* [What you will do]:
Revise the material below, replacing "file path field" with "file location box" and leaving every other part unchanged.

* [Data for this exercise]:
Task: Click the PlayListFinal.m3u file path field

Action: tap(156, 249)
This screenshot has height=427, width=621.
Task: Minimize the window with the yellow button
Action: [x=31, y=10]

* [Finished exercise]:
Task: Click the PlayListFinal.m3u file location box

Action: tap(156, 249)
This screenshot has height=427, width=621.
Task: Minimize the window with the yellow button
Action: [x=31, y=10]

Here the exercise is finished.